In his motion, Hood implicates nine issues:

*173 1. Whether the district court misapplied the Brecht v. Abrahamson, 507 U.S. 619, 113 S.Ct. 1710, 123 L.Ed.2d 353 (1993) harmless error standard
2. Whether the district court erroneously evaluated the Ake v. Oklahoma, 470 U.S. 68, 105 S.Ct. 1087, 84 L.Ed.2d 53 (1985) errors under the harmless error standard
3. Whether the trial court’s Ake violation in refusing to appoint Hood an independent psychiatrist prior to trial and at trial was harmless error
4. Whether trial counsel’s failure to adequately preserve and pursue Hood’s rights underripe was harmless
5. Whether the trial court’s Ake violation in not directing Dr. Brooks to assist the defense in preparing for trial was harmless
6. Whether the Ake violation by Dr. Brooks in refusing to state his opinion in his report regarding Hood’s future dangerousness was harmless
7. Whether the Ake violation by Dr. Brooks in refusing to tell the defense his opinion on Hood’s future dangerousness except from the witness stand was harmless
8. Whether the Ake violation by Dr. Brooks in failing to delve into mitigation issues and to provide assistance to prepare a mitigation defense was harmless
9. Whether the trial court, by forcing Hood to elect between his constitutional rights, created a constructive ineffective assistance of counsel requiring automatic reversal 1

I

Texas prisoner # 000982, Hood was convicted of the 1989 capital murders of Ronald Williamson and Trade Lynn Wallace under Texas Penal Code section 19.03(a)(2) and was sentenced to death. Hood v. State, No. 71,167 (Tex.Crim.App. Nov. 24, 1993) (unpublished). His conviction and sentence were affirmed on direct appeal.

Prior to his trial, Hood moved for the appointment of an independent psychiatrist to assist him in preparing a defense at sentencing, noting that a particular need existed because, in all likelihood, his present and future mental condition would be an issue at trial and, further, that the State would have access to its own expert. 2 At the first hearing on the matter, the trial court ordered defense counsel to submit a list of psychiatrists from which the court would appoint one. The trial court reserved decision on whether the prosecution would be able to receive a copy of the psychiatric report.

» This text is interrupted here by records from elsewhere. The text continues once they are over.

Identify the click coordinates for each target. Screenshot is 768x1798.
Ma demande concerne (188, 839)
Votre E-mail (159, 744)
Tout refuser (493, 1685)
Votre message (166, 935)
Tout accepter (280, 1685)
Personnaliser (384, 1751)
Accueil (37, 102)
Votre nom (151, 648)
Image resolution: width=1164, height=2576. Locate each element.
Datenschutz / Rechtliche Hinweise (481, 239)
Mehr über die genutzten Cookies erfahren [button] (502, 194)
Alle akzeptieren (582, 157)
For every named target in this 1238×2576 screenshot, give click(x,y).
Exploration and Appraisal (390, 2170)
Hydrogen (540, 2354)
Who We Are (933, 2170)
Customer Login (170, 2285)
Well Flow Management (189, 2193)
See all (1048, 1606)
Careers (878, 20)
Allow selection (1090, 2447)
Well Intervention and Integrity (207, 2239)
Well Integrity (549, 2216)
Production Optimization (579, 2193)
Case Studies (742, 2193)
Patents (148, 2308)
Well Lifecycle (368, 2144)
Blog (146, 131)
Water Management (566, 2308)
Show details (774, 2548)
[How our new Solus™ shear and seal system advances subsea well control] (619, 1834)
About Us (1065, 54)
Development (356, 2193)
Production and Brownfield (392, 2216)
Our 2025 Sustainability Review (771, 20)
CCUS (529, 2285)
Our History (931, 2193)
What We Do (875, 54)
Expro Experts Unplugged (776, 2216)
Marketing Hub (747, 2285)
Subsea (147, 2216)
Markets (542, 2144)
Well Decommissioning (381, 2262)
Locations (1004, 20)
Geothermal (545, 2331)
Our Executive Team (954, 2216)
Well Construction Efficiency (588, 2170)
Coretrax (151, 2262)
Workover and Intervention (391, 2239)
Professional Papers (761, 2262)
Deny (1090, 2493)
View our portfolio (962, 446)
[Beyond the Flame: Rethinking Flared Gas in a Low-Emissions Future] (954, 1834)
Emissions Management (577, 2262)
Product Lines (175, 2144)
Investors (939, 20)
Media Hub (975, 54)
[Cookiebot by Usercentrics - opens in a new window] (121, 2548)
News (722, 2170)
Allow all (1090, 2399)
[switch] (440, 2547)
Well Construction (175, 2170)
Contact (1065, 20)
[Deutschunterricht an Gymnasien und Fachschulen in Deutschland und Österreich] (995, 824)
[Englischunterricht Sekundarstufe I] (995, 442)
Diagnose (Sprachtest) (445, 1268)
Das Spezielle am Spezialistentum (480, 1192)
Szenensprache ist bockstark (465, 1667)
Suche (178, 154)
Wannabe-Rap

The prosecution moved for a rehearing. At a hearing on that matter held early in June of 1990, the State requested that either a neutral psychiatrist be appointed and that the report be made available to both parties or that the prosecution’s psychiatrist, if it chose to obtain one, have access to Hood. The defense objected, arguing that if Hood’s psychiatric report were required to be shared with the *174 State, he would be forced to choose between his right to appointment of a psychiatrist and his right against self-incrimination, because sharing the report with the prosecution would be tantamount to communicating with the State. The trial court reserved ruling on that issue.

Immediately after the hearing, however, the trial judge met with counsel for both parties in chambers. The in-chambers conference was not recorded; however, the docket sheet indicates that the trial court granted the defense’s motion as follows: “(1) Psychiatrist appointed - information shared by both or (2)[two] psychiatrists [appointed], one of each side’s choice; interview together - share information.” The docket sheet then listed three psychiatrists, one of whom was “Dr. Brooks.”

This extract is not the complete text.